Start of TEXT UNDER STUDY

CONGESTION PRICING IS, THEORETICALLY, A GO IN NEW YORK: Legal challenges still remain (New York Times)
The Metropolitan Transportation Authority voted 11-1 to approve congestion pricing in New York, which would be the first of its kind in the nation, reduce traffic and greenhouse gas emissions, and raise $1 billion each year for public transportation by charging most vehicles to drive in Manhattan below 60th Street.
The Federal Highway Administration is expected to approve the measure (which would exempt some vehicles like ambulances, school buses, and garbage trucks), but it still faces at least 5 lawsuits, including one from the State of New Jersey, citing the cost of the program to drivers and arguing that it will just transfer pollution out of Manhattan and to other parts of the city and surrounding area, as drivers avoid mid/downtown.
INJECTING CARBON DIOXIDE INTO THE GROUND COULD BE A WAY TO SEQUESTER EMISSIONS: But will the gas stay put? (Inside Climate News)
In Louisiana, there are about 120,000 abandoned oil and gas wells that sit on top of “geological zones” that could store carbon dioxide. And, with money pouring in from the Climate and Clean Energy Act (IRA to you) “energy companies and others are planning to capture millions of tons of industrial carbon dioxide emissions and then pipe the climate pollutant for underground storage, part of an effort to reduce the nation’s greenhouse gas pollution.”
But critics argue that injecting wastewater into the ground could cause leaks, sending high salt levels as well as heavy metals, hydrocarbons and radioactive elements, into groundwater supplies, or cause earthquakes, as has happened in West Texas.
“Plugged wells do leak. These wells were plugged a long time ago, and now we’re going to store supercritical CO2 under very high pressure and hope that these things somehow last thousands of years,” said Dominic DiGiulio, a former EPA geoscientist and co-author of a new report. “It’s a problem.”
REEFS JUST NEEDED A LITTLE STARDUST: In the span of 4 years, a new tool and a restoration effort in Indonesia are helping bring back some damaged reefs. (Grist)
In Indonesia, dynamite fishing (it is what it sounds like — fishers drop explosives into the water to concuss the fish and then scoop them up) has destroyed coral reefs in the Coral Triangle, which, along with the country as a whole, is home to the largest concentration of coral habitats and reefs in the world. Even if conditions (ocean temperature and acidity) were right, these reefs couldn’t really grow back because “loose rubble” tumbling in the currents could crush new coral animals.

End of TEXT UNDER STUDY
Start of RECORDS PROVIDED

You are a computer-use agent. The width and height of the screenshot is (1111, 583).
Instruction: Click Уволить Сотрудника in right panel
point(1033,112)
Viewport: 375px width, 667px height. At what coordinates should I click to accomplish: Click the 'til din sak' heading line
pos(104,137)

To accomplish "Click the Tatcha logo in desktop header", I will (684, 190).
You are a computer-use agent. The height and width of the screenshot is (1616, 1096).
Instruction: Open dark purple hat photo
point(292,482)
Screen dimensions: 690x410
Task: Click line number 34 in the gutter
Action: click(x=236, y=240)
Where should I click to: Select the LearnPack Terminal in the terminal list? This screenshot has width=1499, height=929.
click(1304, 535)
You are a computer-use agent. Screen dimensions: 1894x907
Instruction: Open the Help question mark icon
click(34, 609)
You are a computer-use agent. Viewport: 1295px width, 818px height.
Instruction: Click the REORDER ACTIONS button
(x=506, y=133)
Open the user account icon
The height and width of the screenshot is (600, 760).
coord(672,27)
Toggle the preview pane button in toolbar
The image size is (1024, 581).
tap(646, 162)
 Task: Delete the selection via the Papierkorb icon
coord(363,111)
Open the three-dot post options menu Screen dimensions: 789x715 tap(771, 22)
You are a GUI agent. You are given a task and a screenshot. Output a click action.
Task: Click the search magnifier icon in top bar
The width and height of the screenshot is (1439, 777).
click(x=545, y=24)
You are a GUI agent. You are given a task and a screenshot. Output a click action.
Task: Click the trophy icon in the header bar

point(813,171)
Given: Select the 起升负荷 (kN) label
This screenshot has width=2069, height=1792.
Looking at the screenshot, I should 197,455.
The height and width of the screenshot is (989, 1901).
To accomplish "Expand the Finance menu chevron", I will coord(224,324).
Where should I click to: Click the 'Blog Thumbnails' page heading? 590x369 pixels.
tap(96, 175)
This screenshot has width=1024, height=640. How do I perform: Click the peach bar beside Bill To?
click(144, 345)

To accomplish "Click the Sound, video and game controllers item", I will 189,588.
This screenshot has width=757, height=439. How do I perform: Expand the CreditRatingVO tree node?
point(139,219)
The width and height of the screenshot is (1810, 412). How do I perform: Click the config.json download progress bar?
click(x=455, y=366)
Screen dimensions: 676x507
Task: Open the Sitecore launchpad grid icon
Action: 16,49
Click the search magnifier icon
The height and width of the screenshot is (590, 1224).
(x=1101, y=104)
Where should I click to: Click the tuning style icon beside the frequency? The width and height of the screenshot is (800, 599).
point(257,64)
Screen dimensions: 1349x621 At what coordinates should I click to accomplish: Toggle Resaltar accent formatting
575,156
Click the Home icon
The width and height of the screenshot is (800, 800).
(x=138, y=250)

End of RECORDS PROVIDED

» ASSIGNED TASK A: Can you write out the news roundup from "In Louisiana, there" to "in West Texas."?
» ASSIGNED TASK B: In the news roundup, why couldn't the damaged reefs in Indonesia really grow back even if ocean temperature and acidity were right?

» TASK SOLUTION A:
In Louisiana, there are about 120,000 abandoned oil and gas wells that sit on top of “geological zones” that could store carbon dioxide. And, with money pouring in from the Climate and Clean Energy Act (IRA to you) “energy companies and others are planning to capture millions of tons of industrial carbon dioxide emissions and then pipe the climate pollutant for underground storage, part of an effort to reduce the nation’s greenhouse gas pollution.”
But critics argue that injecting wastewater into the ground could cause leaks, sending high salt levels as well as heavy metals, hydrocarbons and radioactive elements, into groundwater supplies, or cause earthquakes, as has happened in West Texas.

» TASK SOLUTION B: Loose rubble tumbling in the currents could crush new coral animals.